Epilepsy as a Presentation of Autoimmune Diseases (A. Vincent, Oxford, United Kingdom)

  1. Top of page
  2. Summary
  3. Epilepsy as a Presentation of Autoimmune Diseases (A. Vincent, Oxford, United Kingdom)
  4. Encephalitis with NMDAR Antibodies (J. Honnorat, Lyon, France)
  5. Epilepsy and Antibodies to Glutamic Acid Decarboxylase (GAD) (M. Carreño, Barcelona, Spain)
  6. Autoantibodies in Unselected Series of Epilepsy Patients (B. Lang, Oxford, United Kingdom)
  7. Additional Contributors
  8. Disclosures
  9. References

There are a number of autoimmune disorders in which epilepsy may occur, often associated with antibodies directed to antigens on neuronal cell surfaces (Irani et al., 2010). Epilepsies resulting from conditions related to autoantibodies can be grouped into (1) disorders mainly localized to the temporal lobe, sometimes with more widespread involvement of the cortex (“limbic encephalitis” in the classical sense with subacute onset of severe memory impairment and mood disturbances in addition to the recurrent temporal lobe seizures, but also temporal lobe epilepsies with less prominent memory and behavioral problems) and (2) encephalopathies with diffuse involvement of the brain.
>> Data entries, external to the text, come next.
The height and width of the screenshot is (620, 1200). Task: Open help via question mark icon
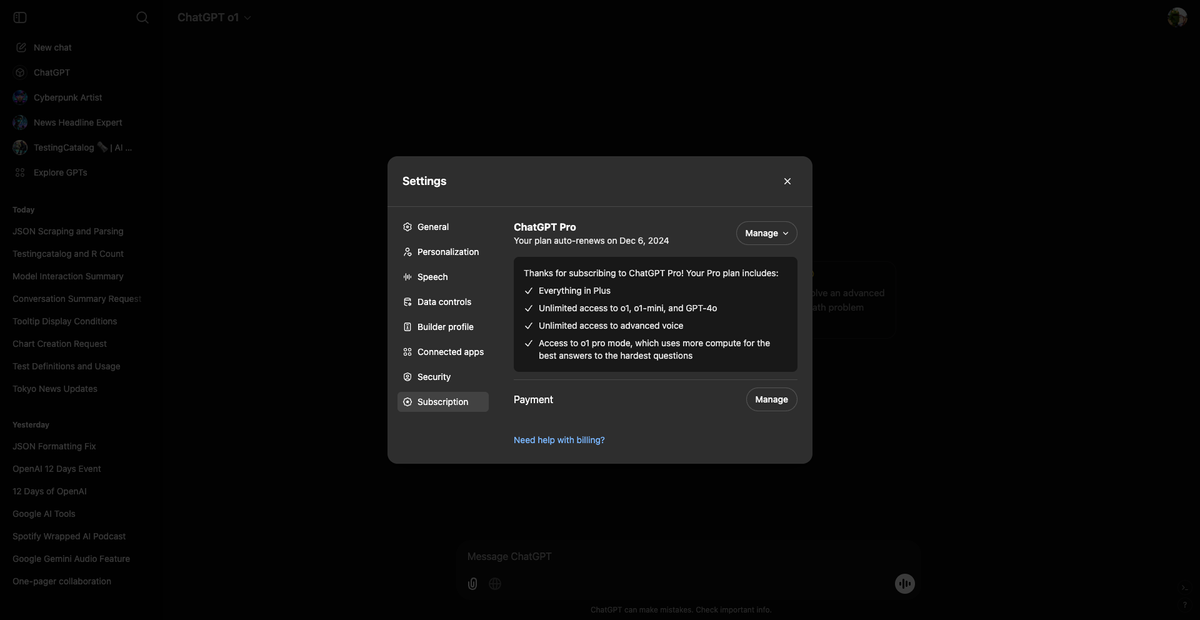(1184, 604)
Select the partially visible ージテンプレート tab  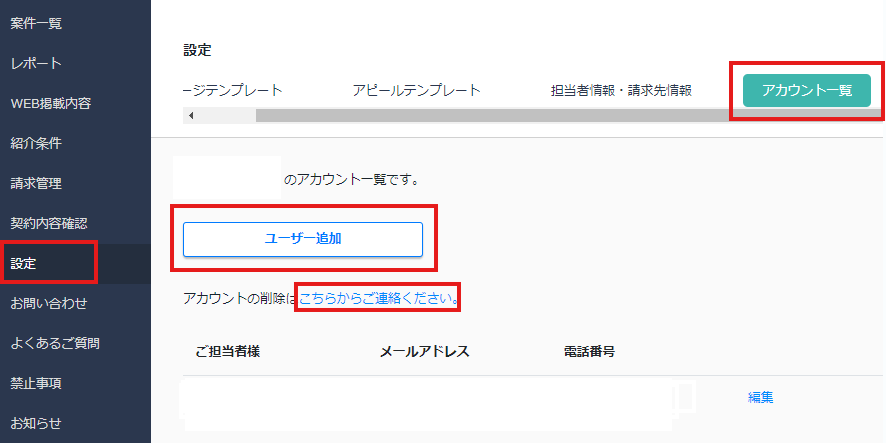233,90
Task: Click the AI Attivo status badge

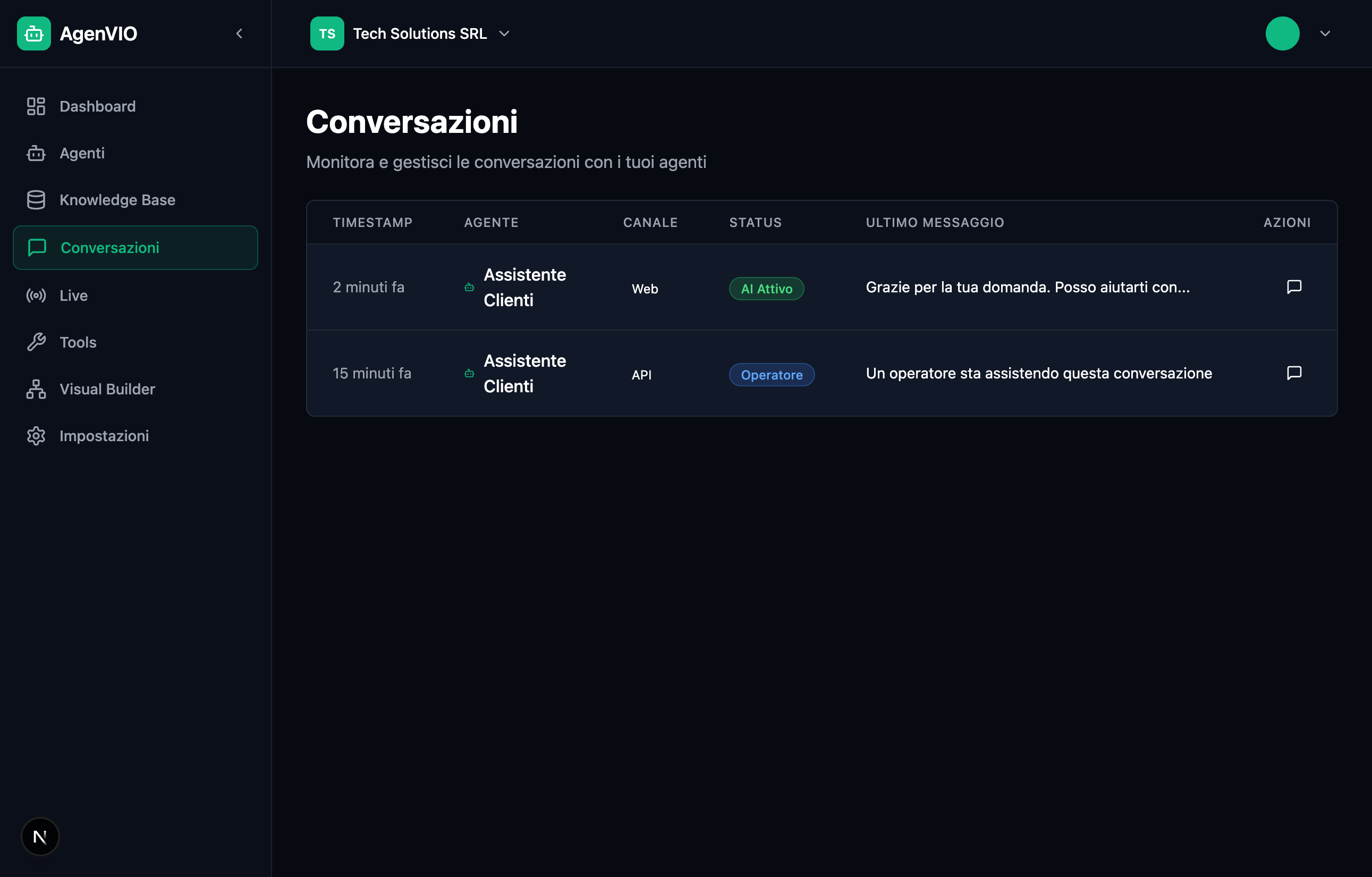Action: (x=766, y=289)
Classical limbic encephalitis with temporal lobe seizures can be associated with onconeural antibodies directed to the intracellular proteins Hu, Ma1/2, amphiphysin, or CV2. In recent years, however, an increasing number of temporal lobe disorders, often with prominent temporal lobe seizures, have been associated with antibodies to molecules located on neuronal membranes. These molecules have extracellular domains to which the antibodies can bind. The most sensitive and specific method for measuring these antibodies is to demonstrate human immunoglobulin G (IgG) binding to the surface of cells that have been transfected with the complementary deoxyribonucleic acid (cDNAs) for the target molecule. In the following, these antibodies and their related phenotypes are discussed.

Disorders affecting the temporal lobe (and sometimes more widespread cortical involvement)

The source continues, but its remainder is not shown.